Boyle’s been at this for so long, done so many (he’s at a clip of one novel per year), that “Talk Talk” reads like he wrote it off the top of his head in a weekend.
The story is simple enough: a deaf woman is a victim of identity theft. She and her digital nerd boyfriend take off to parts mostly unknown in search of the thief, and wind up on the other side of the country, in new lives not easily shaken off.
Super contemporary, there’s something almost “potboiler-ish” about this story of Dana Halter, Dana Halter, and Bridger Martin. No tricks, no experimentation: a straight narrative that only on occasion pulls up to provide a little background, but this, too, is done seamlessly.
Despite the straight ahead and forging plot, the literature is there, so unobtrusively, it serves as a great lesson for scribes both aspiring and accomplished.
It’s there in the neat contrasting Boyle achieves by switching back and forth between Dana and Bridger, the identity theft victims, and Dana Halter (nee, Will Peck Williams) the identity thief.
If taste is the same as class, a low-rent upstate New York boy, can certainly acquire class. Williams knows about the best things (or at least the agreed-upon best things) and possesses them thanks to his excellent performance as a thief of personhood.
As Dana and Bridger sleep in crappy motels, eat crappier food, and wear thin the fabric of the strained relationship (she is, after all, deaf), Dr. Halter (that’s Peck Williams) bones his beautiful Russian wife after preparing dinners described with such culinary delectation by Boyle that one finds their gastronomic juices flowing again and again.
“Talk Talk,” will make you hungry if you don’t eat ahead of time.
The literature is found in the dead-on contrast between central California’s coastal world and the muggy, mossy, watery summers of upstate New York.
It’s there in the simple metaphors, verbal and contextual, that Boyle constructs so easily.
Of course, if you’ve read Terry Eagleton, you know literature can’t truly be defined.

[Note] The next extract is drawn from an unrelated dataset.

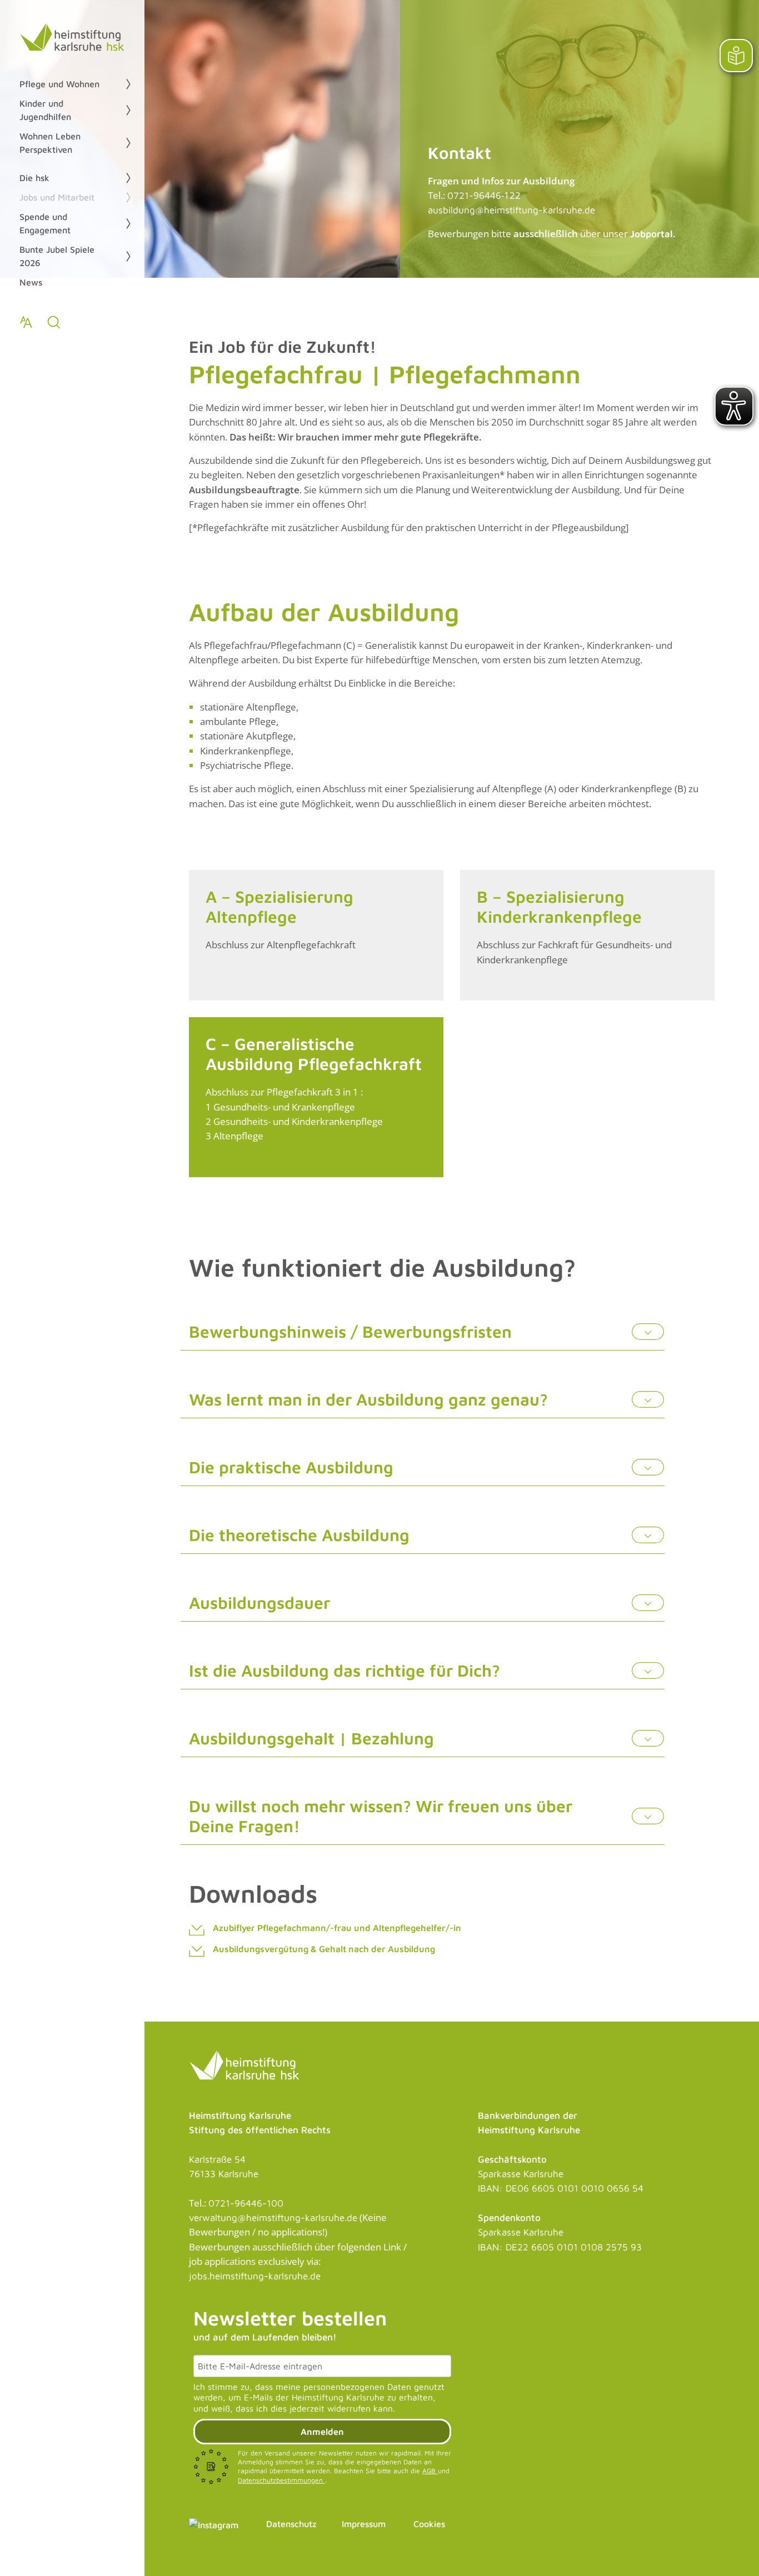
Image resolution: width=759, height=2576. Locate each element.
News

As has been suggested, the story is simple enough. A road movie if you will, with the images in your mind instead of on-screen. Dana and Bridger follow their antagonist all the way back to upstate New York, the thief’s identity (or lack thereon) begins to unravel in both the public and private sense as they slowly, almost unwittingly corner him.
He’s stolen identities before and things have gone smoothly. He’s just never done it to someone as persistent as Dana Halter.
Boyle’s end has good guys and bad, while still dishing out the right touch of ambiguity and space for personal interpretation that elevates “Talk Talk” just above a thin yarn.
It’s hard to know where he’s going until the end when Bridger, now single, spends a moment graphically exalting his ex-girlfriend Dana on his weapon of the choice, the computer screen. Dana’s personal quest has cost him, and others, dear and the obstinacy with which she pursues the man who had her temporarily jailed makes those around Dana want to wring her neck.
“Talk Talk,” is what deaf people call their own conversational get togethers and, at the end, we realize Boyle has given us a portrait in deafness; the soul of someone defined by the silent yet histrionic world around them; the portrait of a learning curve and final product somewhat beyond the norm.
A story about the special someone, and then some.